=== Begin Enclosure ===

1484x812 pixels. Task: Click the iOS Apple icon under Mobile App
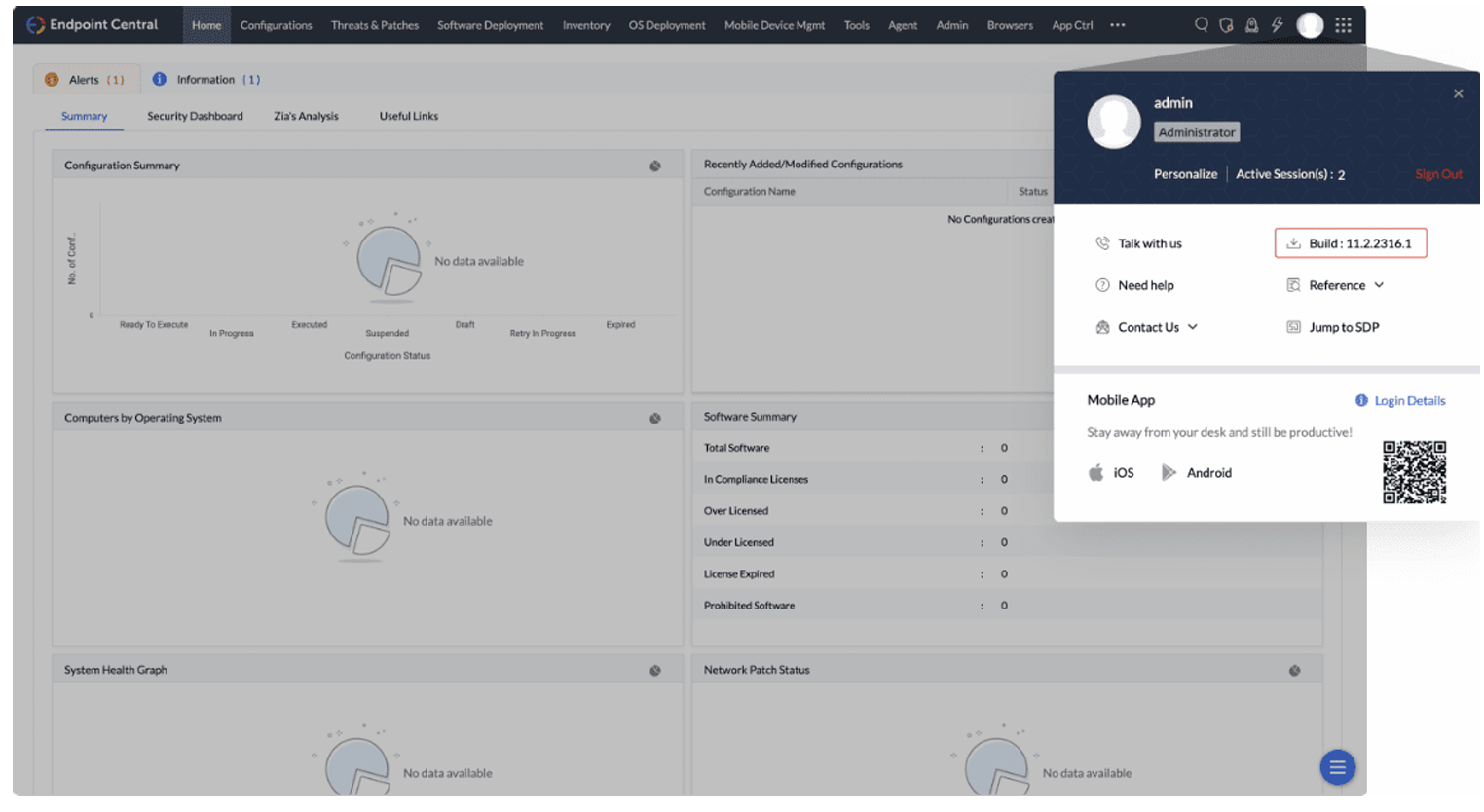click(1095, 472)
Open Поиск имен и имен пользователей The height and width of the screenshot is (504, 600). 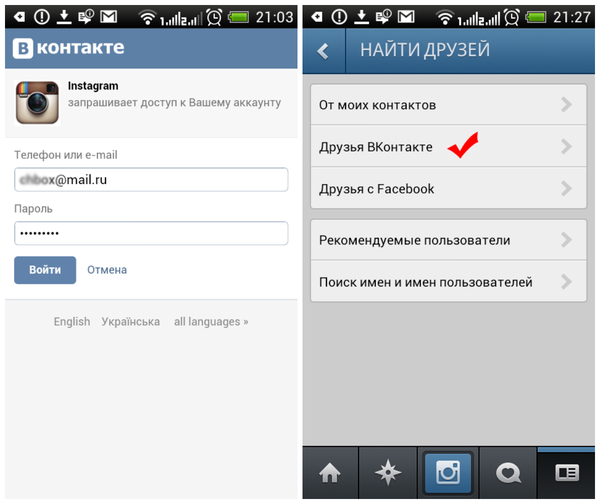click(448, 282)
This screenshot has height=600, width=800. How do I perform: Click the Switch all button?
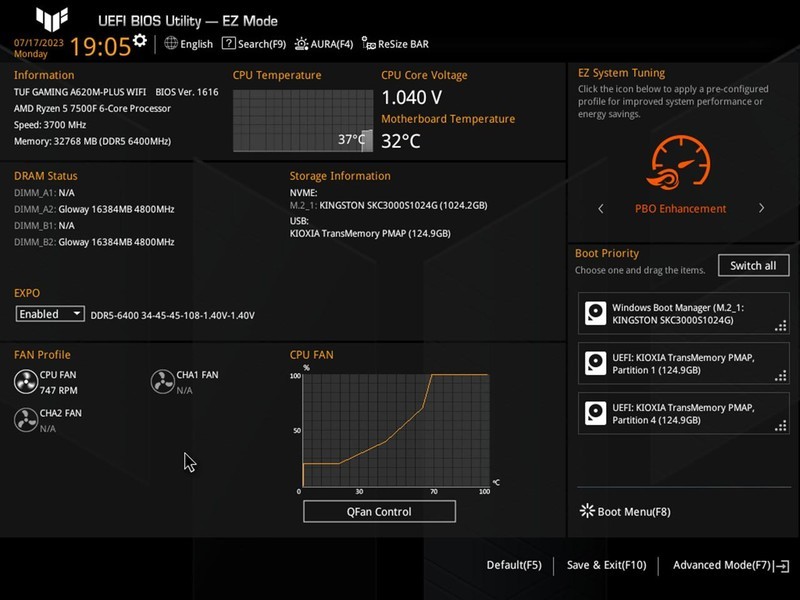(x=752, y=266)
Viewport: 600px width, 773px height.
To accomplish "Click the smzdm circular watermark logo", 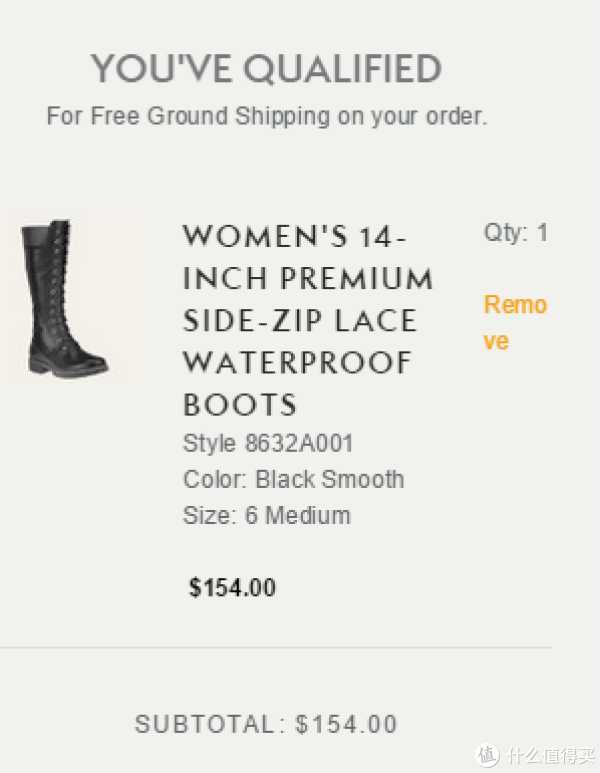I will (x=488, y=755).
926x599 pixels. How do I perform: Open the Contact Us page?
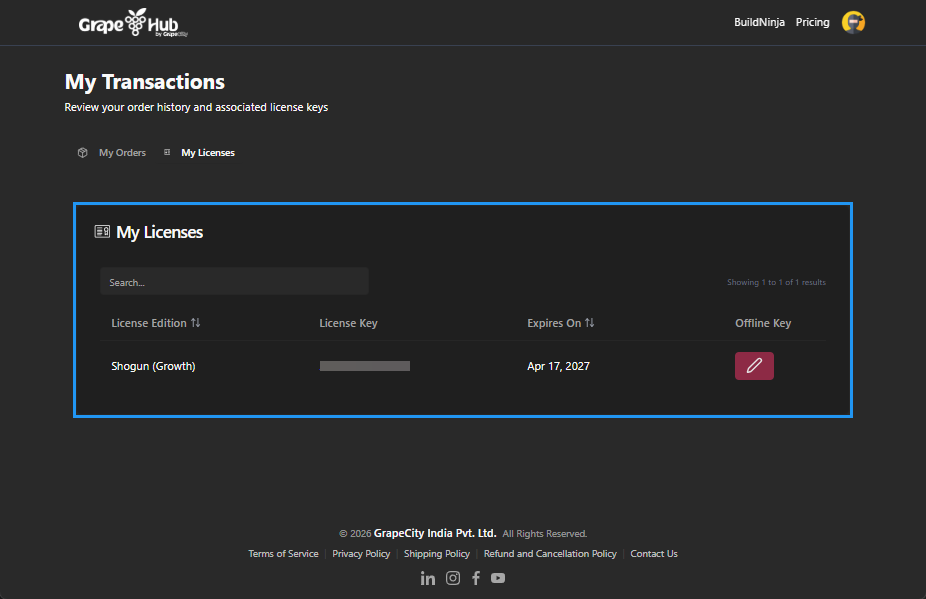[x=654, y=553]
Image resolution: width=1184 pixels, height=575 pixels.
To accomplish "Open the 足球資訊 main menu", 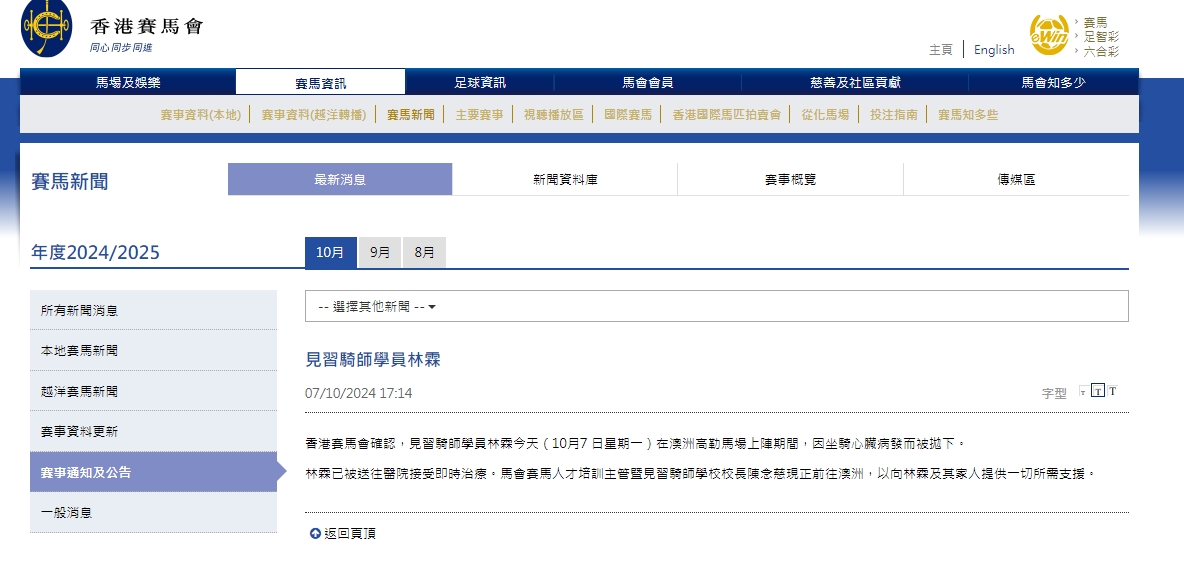I will point(480,83).
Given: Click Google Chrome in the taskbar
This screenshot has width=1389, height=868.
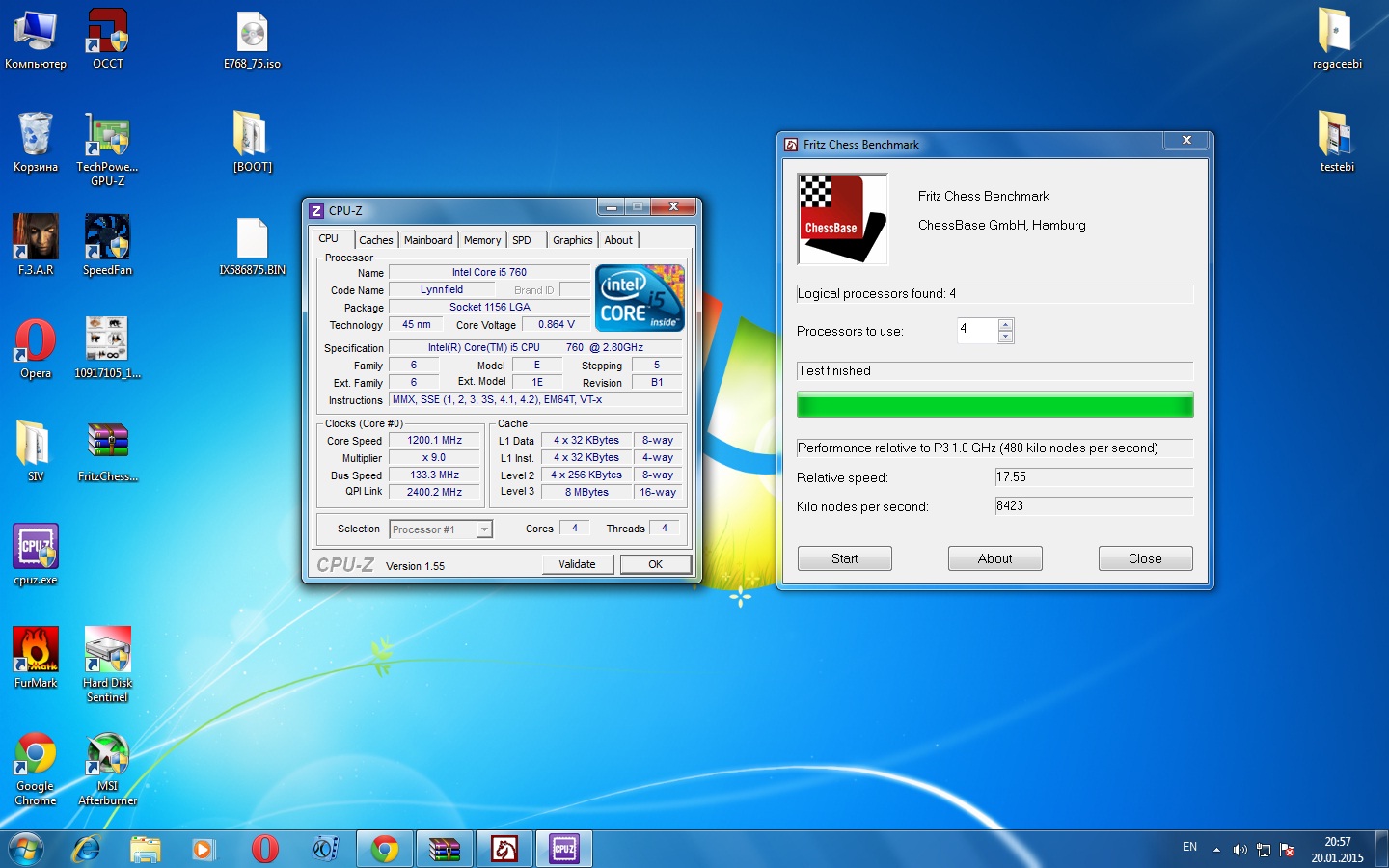Looking at the screenshot, I should [x=385, y=849].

=== End Enclosure ===

• _Exercise aim_:
No pictures belong in the output. It should reproduce exactly the lines from the one containing "Given: Click Google Chrome in the taskbar" through the end of the data, both ends included.

• _Your solution_:
Given: Click Google Chrome in the taskbar
This screenshot has width=1389, height=868.
Looking at the screenshot, I should [x=385, y=849].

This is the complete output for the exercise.